Chakraborty explained, "Transmission of HIV from a donor’s sperm happens when he is not screened properly. The incubation period of HIV also played an important role. If a donor is tested today, the result might not be positive. But six months later, it might. So insemination should not be done within six months of donation."

Experts say that tests including the Elisa, polymerase chain reaction (PCR) and P-24 antigen tests should be done to eliminate the possibility of HIV infection before artificial insemination is opted for.

Furthermore, Chakraborty pointed out that "in Kolkata, only two or three infertility clinics can cryopreserve semen".

Whether the right safeguards were followed are the terms of reference for the investigation that the state health department is currently conducting.

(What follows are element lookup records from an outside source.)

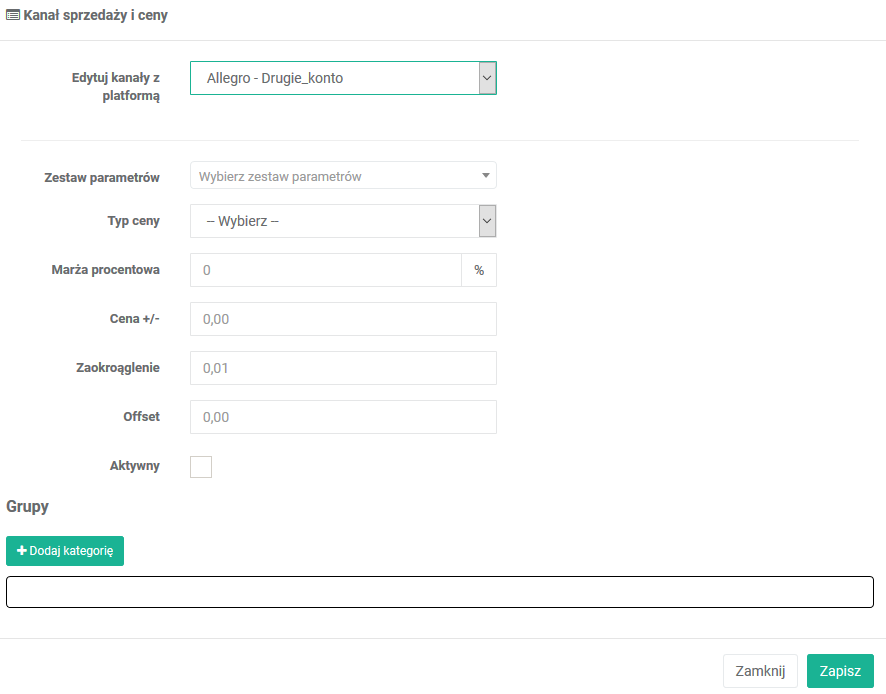Focus the Marża procentowa input field
Image resolution: width=886 pixels, height=694 pixels.
[325, 270]
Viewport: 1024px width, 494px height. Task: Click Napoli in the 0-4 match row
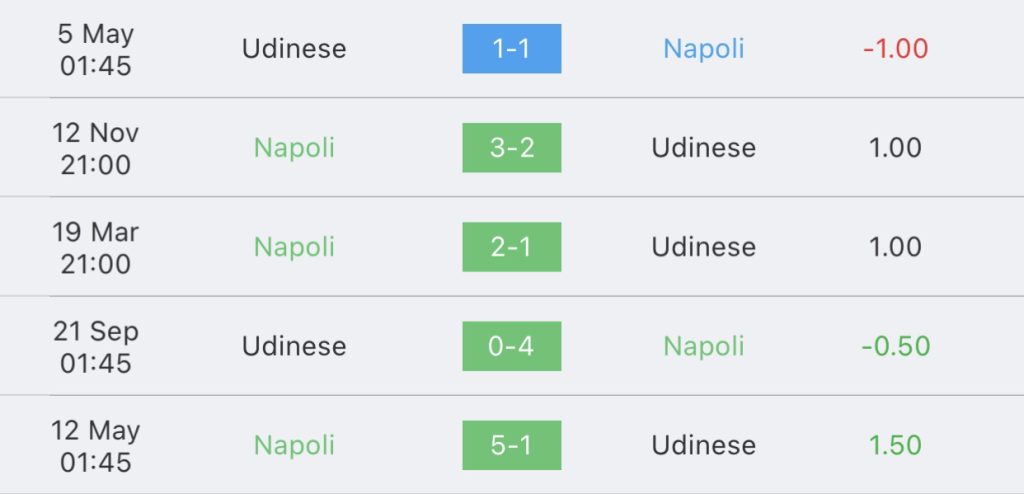tap(704, 346)
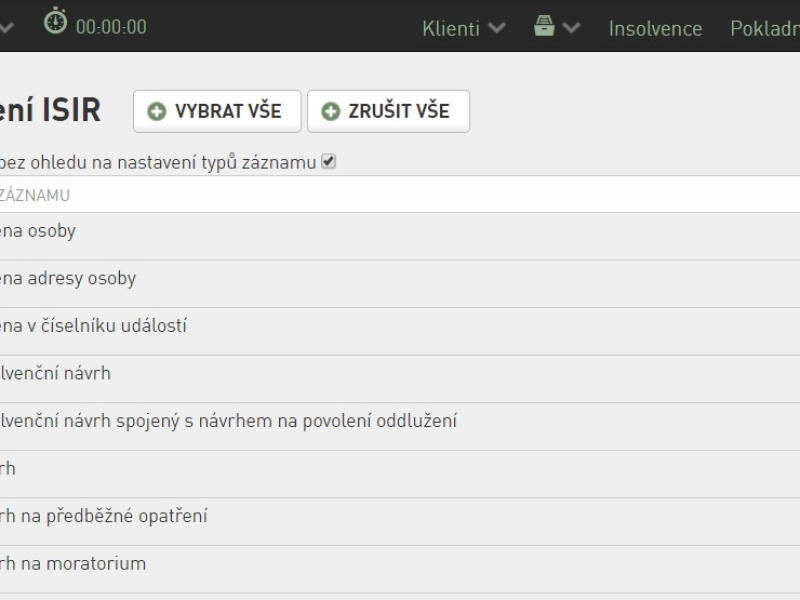Click the 00:00:00 timer display
The image size is (800, 600).
[111, 27]
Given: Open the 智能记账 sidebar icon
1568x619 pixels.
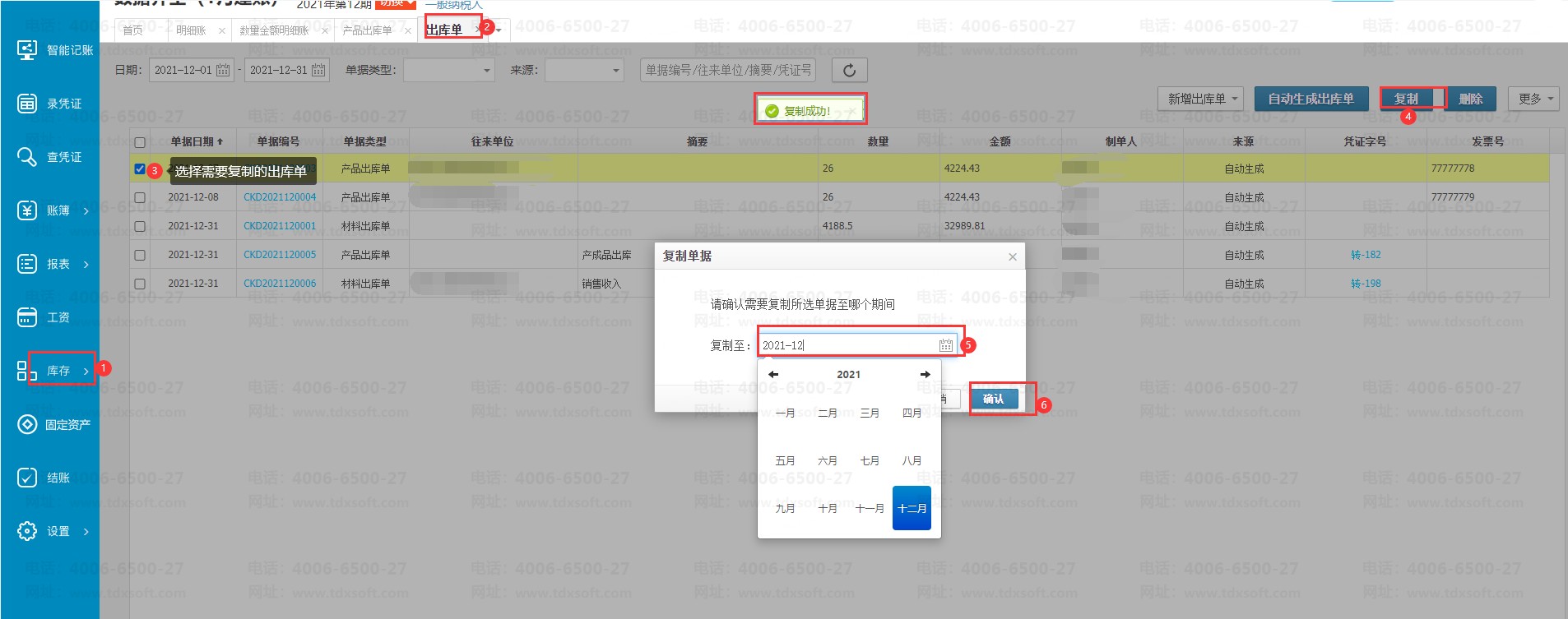Looking at the screenshot, I should 27,50.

But the scale of the demand indicates just how widespread the problem may be – intra-cytoplasmic sperm injection, commonly referred to as the test-tube baby, costs anywhere between 80,000 and 90,000 rupees (1,700 and 1,900 U.S. dollars). Given the estimated numbers of infertile couples, this medical service has proved to be hugely lucrative.

Yet with a success rate of less than 30 percent for ART procedures, as the ICMR states, "the whole exercise can be both expensive and emotionally draining, given the societal pressures".

A WHO study on infertility conducted in 2001 says that the best clinics in India claim a 30 to 40 percent success rate, "but it seems to be much lower in reality".

Moreover, the WHO study cautions, this is the pregnancy rate and not the birth rate. Most clinics claim to have a success rate higher than the 5¡10 percent usually reported by clinics in developed countries.